Vivió la guerra en su crudeza.

Su opinión de la batalla librada contra un grupo insurgente: 
 
“Nunca he estado tan orgulloso de ser parte de una unidad como aquel día, por el simple hecho de que discriminamos entre los tipos malos y los que no eran combatientes, y posteriormente acabamos ayudando a la gente que sólo tres o cuatro horas antes había tratado de matarnos. 
 
Creo que esa es la diferencia real entre ser americano y ser uno de los malos”.

Bales, de 38 años, es el sargento que abandonó su base en Afganistán el domingo pasado y mató a sangre fría a nueve niños y siete adultos, todos civiles, en dos pequeñas villas.
 
 Luego amontonó los cuerpos y trató de quemarlos. 
 
Finalmente se entregó a sus mandos, fue detenido y ayer llegó al centro de detención de la base militar de Fuerte Leavenworth.

Otro escenario. Agosto del año pasado. 
 
Desierto del Mojave, en California. Bales se entrena para ser destinado a Afganistán. 
 
Sería su primera misión allí, después de tres servicios en Irak.
 
 Bales era sargento primero de la compañía Blackhorse, del tercer equipo de combate de brigada Stryker, segunda división de infantería del Ejército de Tierra.

En la base de Irwin, como en la de Quantico, aquí en la zona de Washington, hay pequeñas reconstrucciones de villas afganas, pobladas con actores a los que se les paga por hablar en su idioma y vestirse con las prendas que lucirían en su país de origen.
 
 A los soldados se les enseña allí a relacionarse con los civiles: sus ritos, costumbres, protocolos.

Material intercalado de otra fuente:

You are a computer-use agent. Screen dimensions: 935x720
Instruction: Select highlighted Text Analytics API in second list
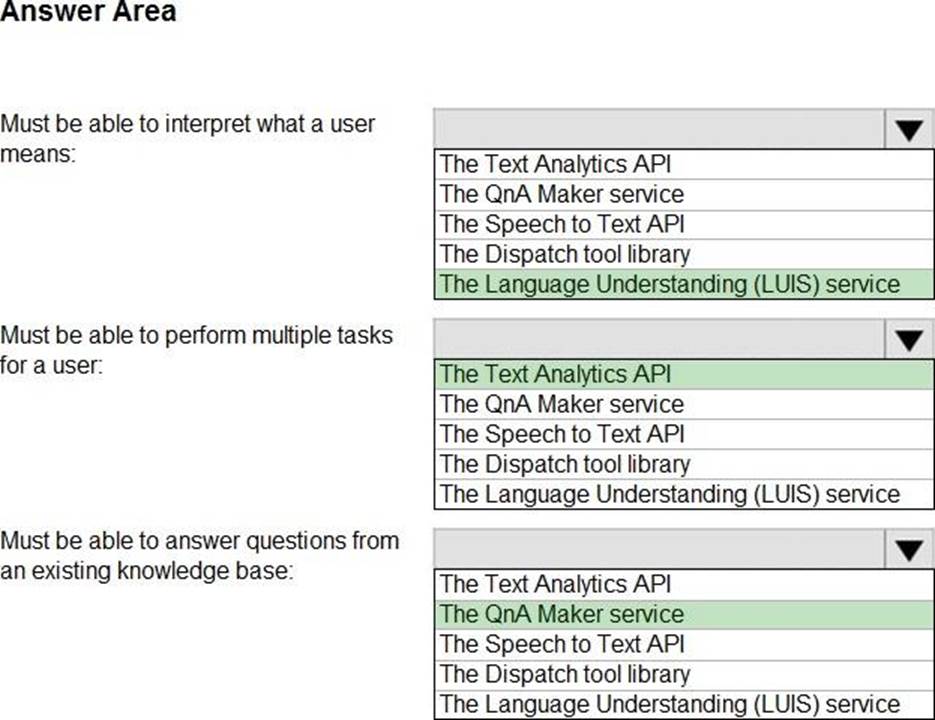pos(684,374)
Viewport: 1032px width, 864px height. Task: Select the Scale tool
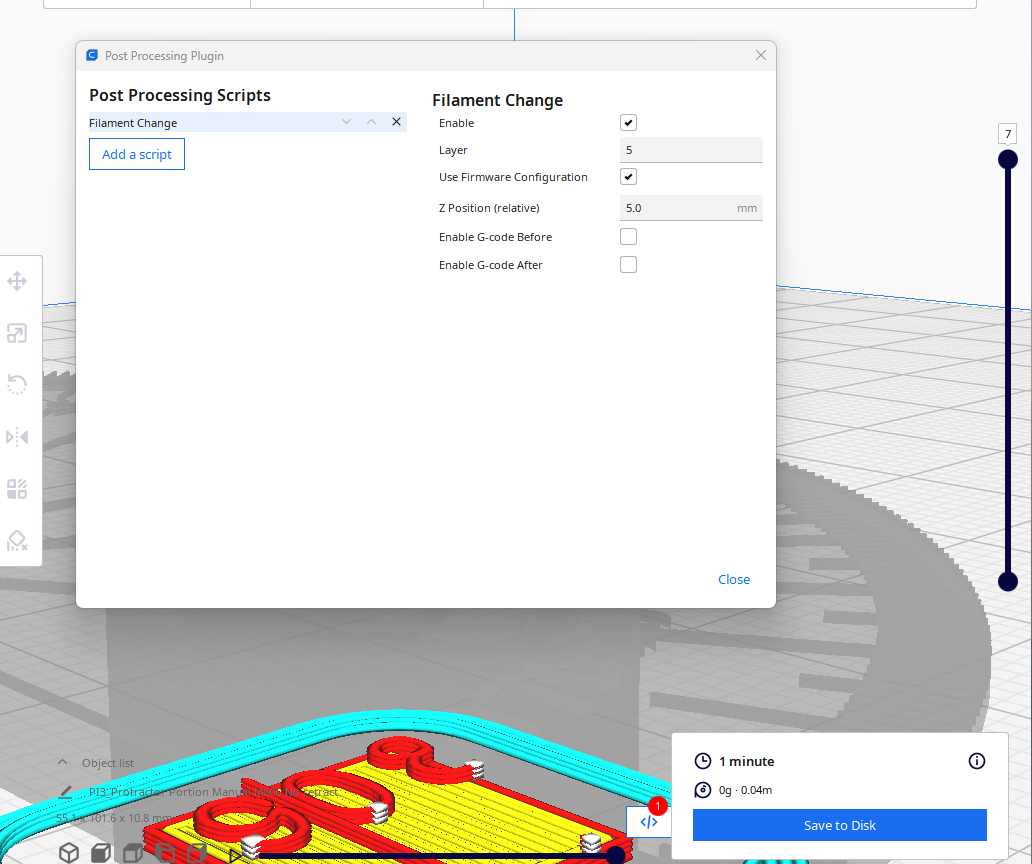coord(17,333)
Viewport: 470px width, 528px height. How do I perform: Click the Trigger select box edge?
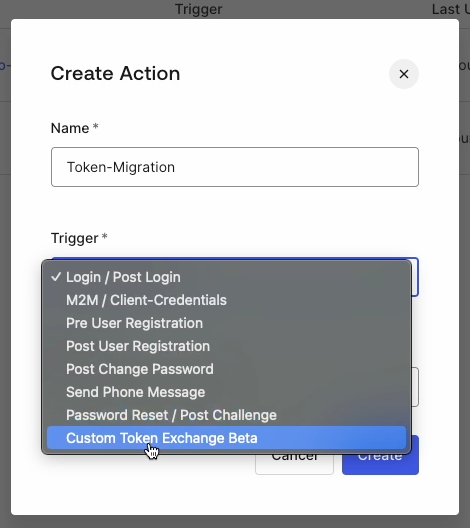click(x=415, y=277)
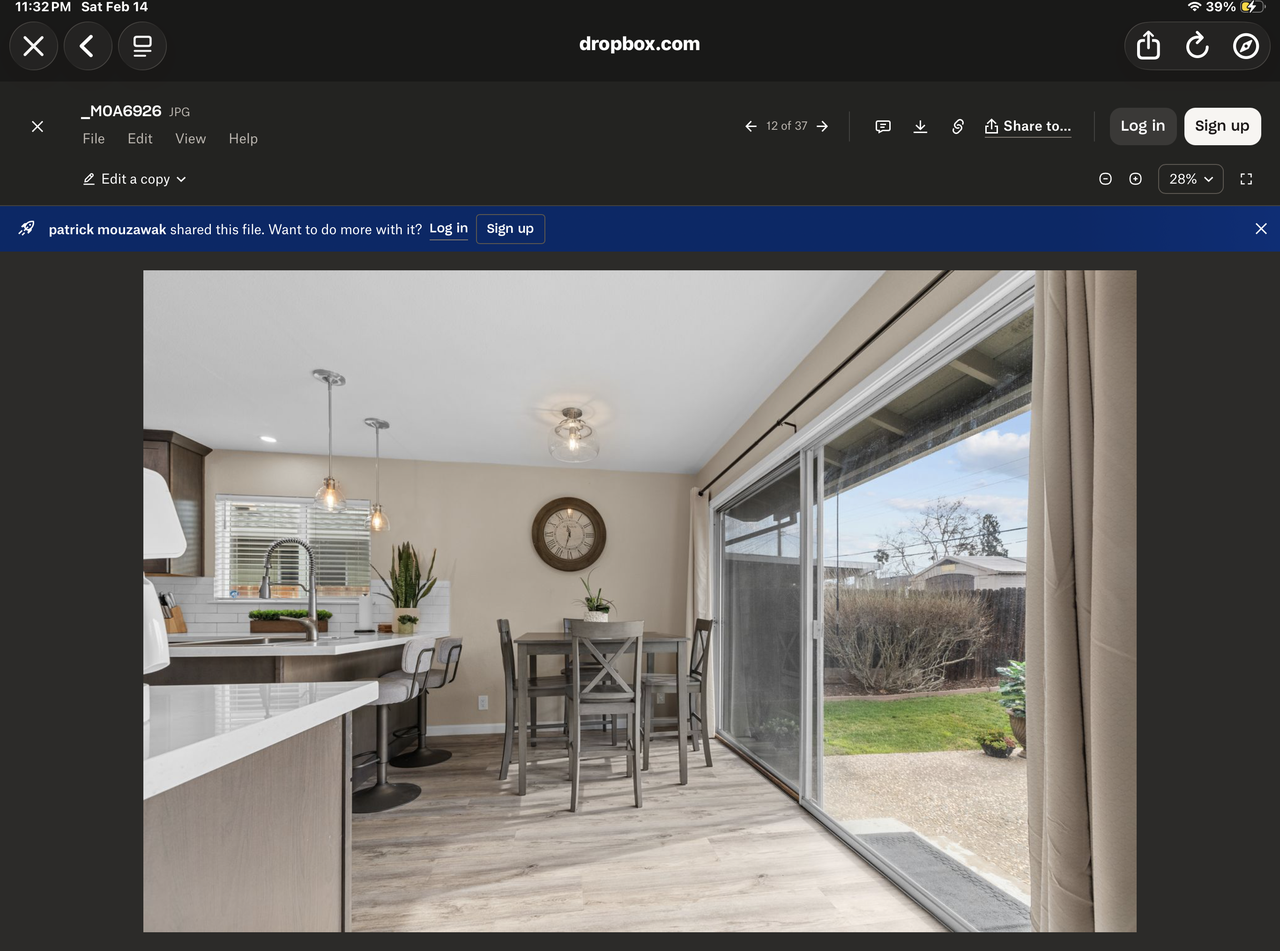
Task: Click the white Sign up button
Action: (x=1222, y=126)
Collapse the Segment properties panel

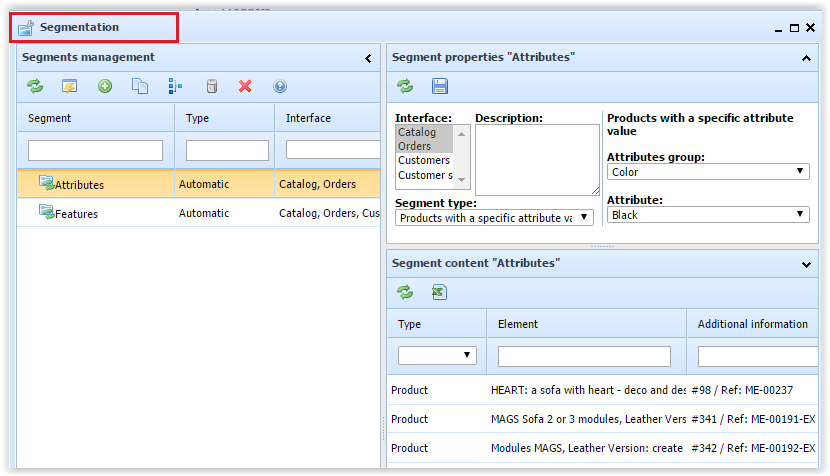point(807,58)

Bales llegó a la pequeña ciudad ficticia, bautizada como Jahel Dar Lab-e. Se acercó a un líder tribal, que estaba a la puerta de su casa.
 
 “¿Cómo le afecta la seguridad a su familia?”, le preguntó.
 
 “Mucho mejor que ayer”, le respondió el líder. Ese sería su trabajo, bajo los nuevos designios de la cúpula militar: ayudar a los civiles, velar por su seguridad, para poder dejarles en control de su país cuando acabe la guerra, en 2014.

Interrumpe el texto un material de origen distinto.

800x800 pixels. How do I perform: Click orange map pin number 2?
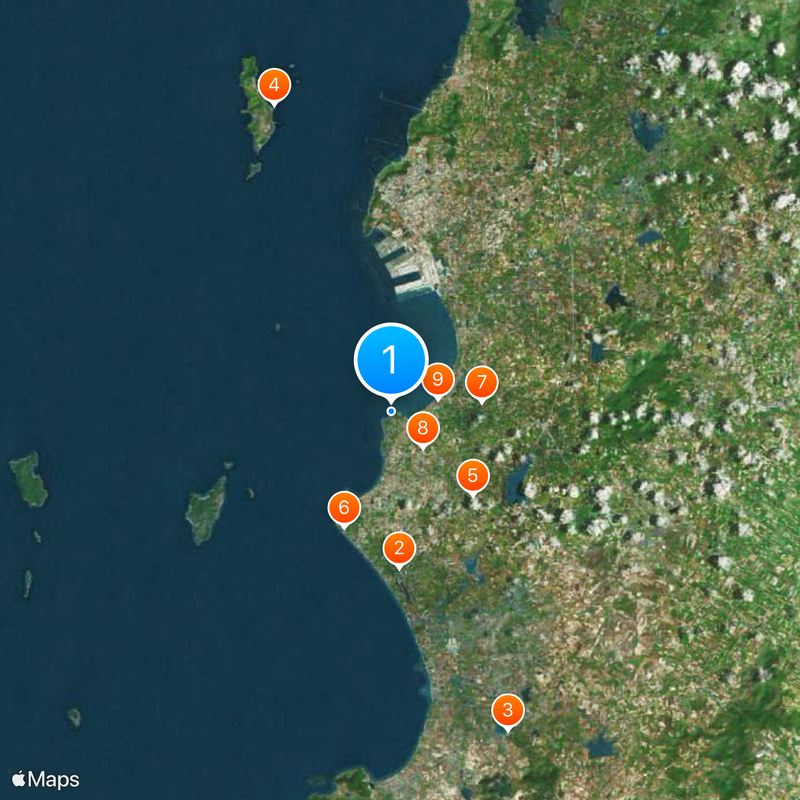399,548
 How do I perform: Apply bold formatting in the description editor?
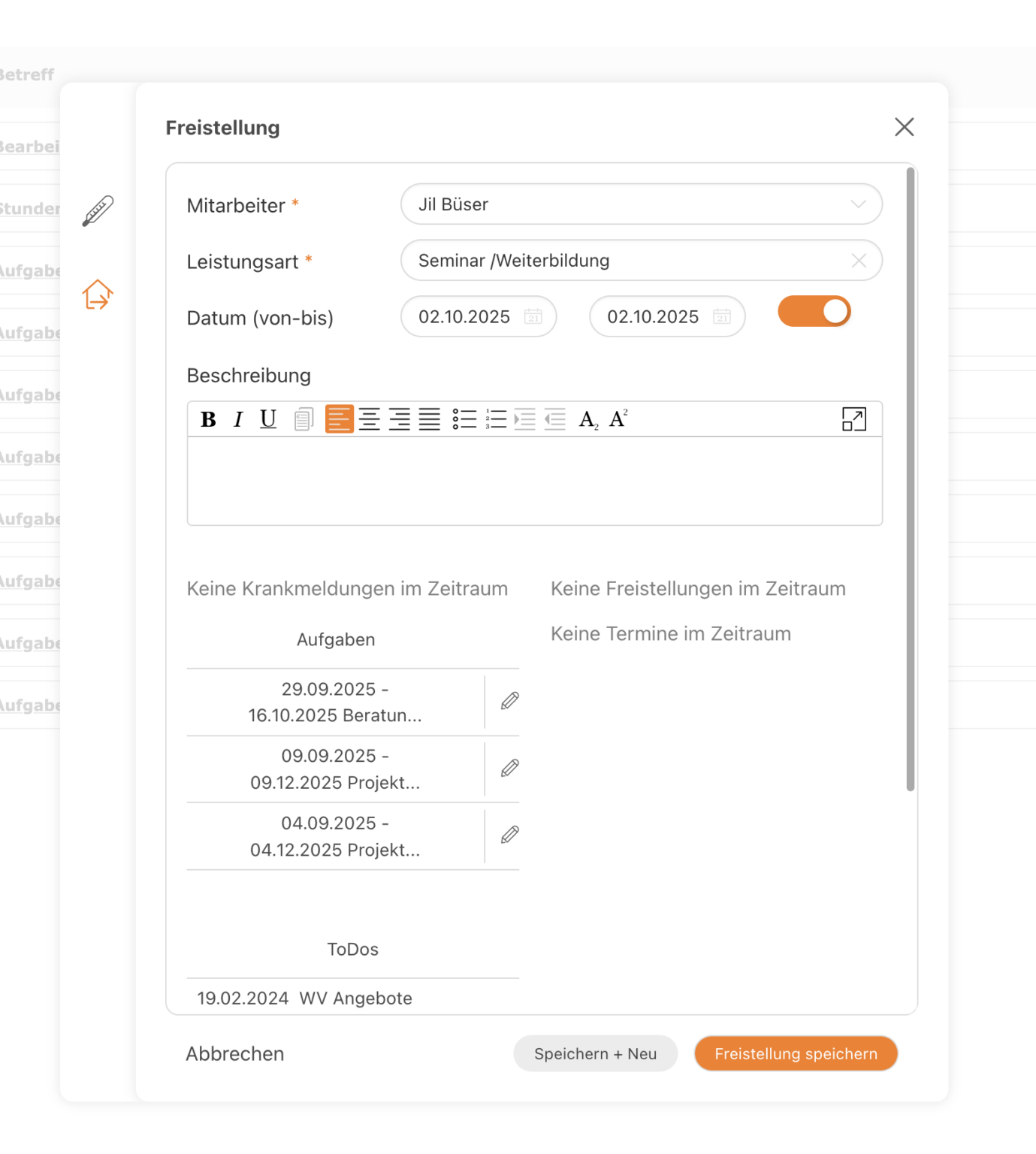(x=208, y=419)
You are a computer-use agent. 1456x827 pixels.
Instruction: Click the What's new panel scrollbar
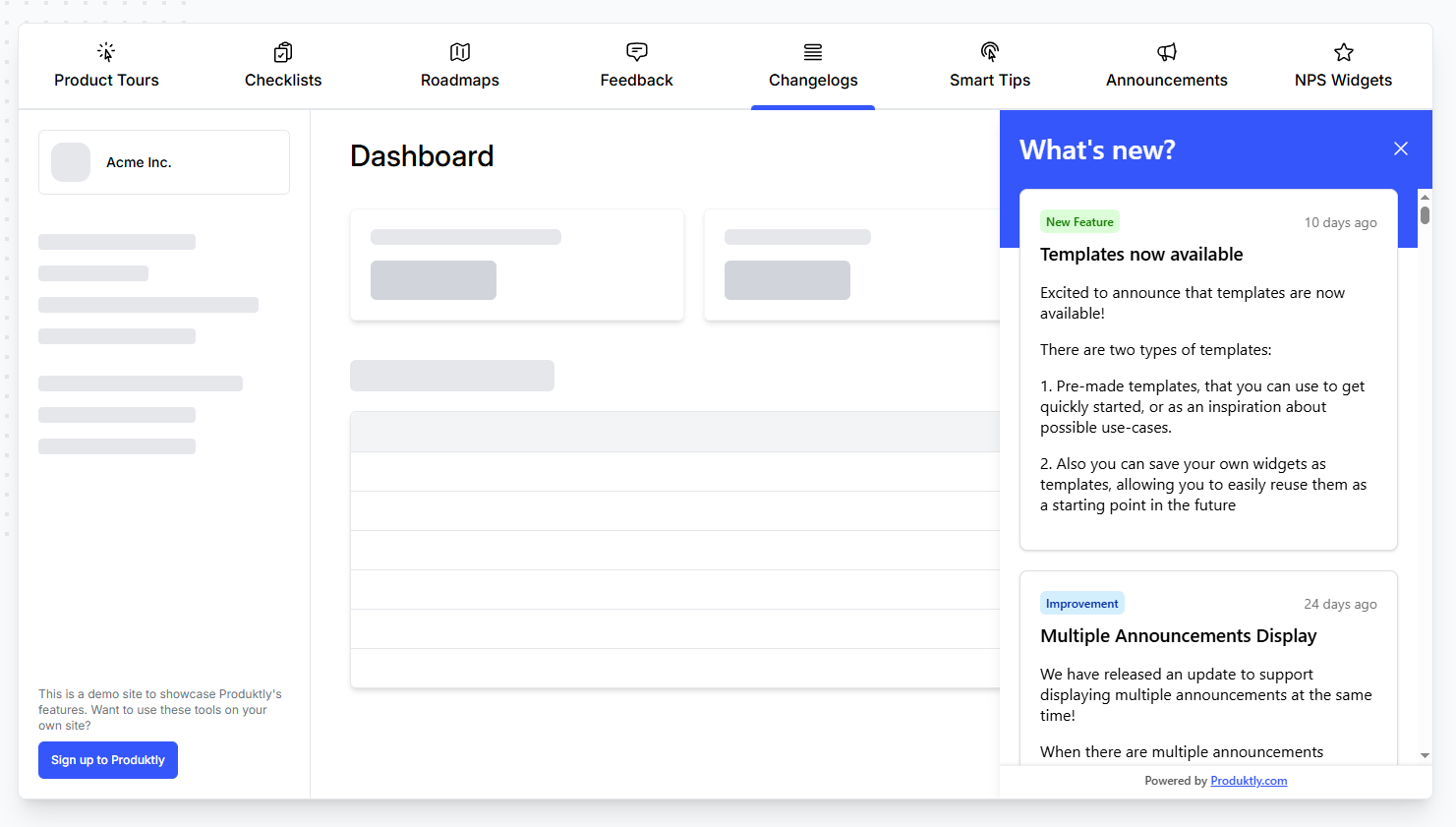(x=1425, y=211)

Siete meses después, Bales masacraría a casi toda una familia mientras dormía. 
 
Con sus actos, que ahora investiga el Pentágono, prendió de nuevo el antiamericanismo en Afganistán, y puso la misión bélica allí al borde del colapso. 
 
Fue la brutalidad añadida a un rosario de ofensas ya enquistadas: los escuadrones de la muerte, los marines orinando sobre cadáveres y los coranes incendiados.

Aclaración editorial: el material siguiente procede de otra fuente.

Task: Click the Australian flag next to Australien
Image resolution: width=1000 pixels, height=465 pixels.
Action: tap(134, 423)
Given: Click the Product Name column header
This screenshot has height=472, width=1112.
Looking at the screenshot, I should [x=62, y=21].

Ahora que Bales está en Leavenworth, a la espera de consejo de guerra, el Ejército ha decidido revelar su nombre. 
 
En sus archivos hay dos artículos en los que se le menciona, y de los que he extraído la información en este post. 
 
En las fotos adjuntas a esos textos se muestra al sargento, sonriente, en consonancia con ese carácter “afable” que describía su abogado en conferencia de prensa el viernes. 
 
Al ver cómo esas imágenes se multiplicaban en la Red, el Pentágono ha censurado los textos.
 
 He podido recuperar uno, que se puede descargar aquí, y he encontrado una copia de otro, en este enlace.